## The records
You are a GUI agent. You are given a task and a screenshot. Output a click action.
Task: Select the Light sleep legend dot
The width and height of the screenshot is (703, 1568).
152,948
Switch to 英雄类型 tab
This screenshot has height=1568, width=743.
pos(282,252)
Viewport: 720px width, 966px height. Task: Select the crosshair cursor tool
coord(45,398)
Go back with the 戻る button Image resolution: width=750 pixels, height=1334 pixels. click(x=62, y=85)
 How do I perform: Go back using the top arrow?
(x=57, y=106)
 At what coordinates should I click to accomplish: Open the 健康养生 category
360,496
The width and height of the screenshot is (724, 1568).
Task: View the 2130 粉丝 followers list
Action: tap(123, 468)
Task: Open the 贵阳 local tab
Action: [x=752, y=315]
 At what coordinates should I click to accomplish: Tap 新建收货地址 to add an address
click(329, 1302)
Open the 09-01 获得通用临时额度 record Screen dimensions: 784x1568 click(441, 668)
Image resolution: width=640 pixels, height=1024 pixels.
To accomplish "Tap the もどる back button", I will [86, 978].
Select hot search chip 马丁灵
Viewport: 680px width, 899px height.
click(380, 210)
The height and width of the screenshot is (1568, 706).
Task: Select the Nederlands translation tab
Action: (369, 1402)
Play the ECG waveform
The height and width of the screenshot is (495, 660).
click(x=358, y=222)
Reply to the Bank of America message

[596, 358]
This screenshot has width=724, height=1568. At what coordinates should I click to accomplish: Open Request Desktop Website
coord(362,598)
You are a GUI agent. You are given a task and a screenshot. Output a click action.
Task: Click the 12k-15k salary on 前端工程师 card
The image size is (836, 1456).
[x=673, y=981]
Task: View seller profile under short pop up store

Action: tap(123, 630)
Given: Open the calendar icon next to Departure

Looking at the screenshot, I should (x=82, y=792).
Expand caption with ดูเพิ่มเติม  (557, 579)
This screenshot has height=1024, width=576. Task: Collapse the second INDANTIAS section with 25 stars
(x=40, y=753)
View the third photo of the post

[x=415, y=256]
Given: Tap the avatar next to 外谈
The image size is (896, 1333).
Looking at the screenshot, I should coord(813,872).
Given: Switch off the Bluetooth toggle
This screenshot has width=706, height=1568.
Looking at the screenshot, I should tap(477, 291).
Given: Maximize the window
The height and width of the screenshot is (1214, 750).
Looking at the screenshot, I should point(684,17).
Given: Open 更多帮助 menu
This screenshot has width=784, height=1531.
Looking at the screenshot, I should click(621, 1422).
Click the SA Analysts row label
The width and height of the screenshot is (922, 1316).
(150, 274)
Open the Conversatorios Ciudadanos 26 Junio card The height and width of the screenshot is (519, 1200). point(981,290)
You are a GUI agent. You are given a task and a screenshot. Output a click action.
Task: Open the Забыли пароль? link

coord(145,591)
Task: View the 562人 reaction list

## Task goal
Could you print, word for word, the lines starting at the one containing "Given: Switch off the Bluetooth toggle" and ending at the final line above?

## Task output
Given: Switch off the Bluetooth toggle
This screenshot has width=706, height=1568.
Looking at the screenshot, I should tap(477, 291).
Given: Maximize the window
The height and width of the screenshot is (1214, 750).
Looking at the screenshot, I should point(684,17).
Given: Open 更多帮助 menu
This screenshot has width=784, height=1531.
Looking at the screenshot, I should click(621, 1422).
Click the SA Analysts row label
The width and height of the screenshot is (922, 1316).
(150, 274)
Open the Conversatorios Ciudadanos 26 Junio card The height and width of the screenshot is (519, 1200). point(981,290)
You are a GUI agent. You are given a task and a screenshot. Output a click action.
Task: Open the Забыли пароль? link

coord(145,591)
Task: View the 562人 reaction list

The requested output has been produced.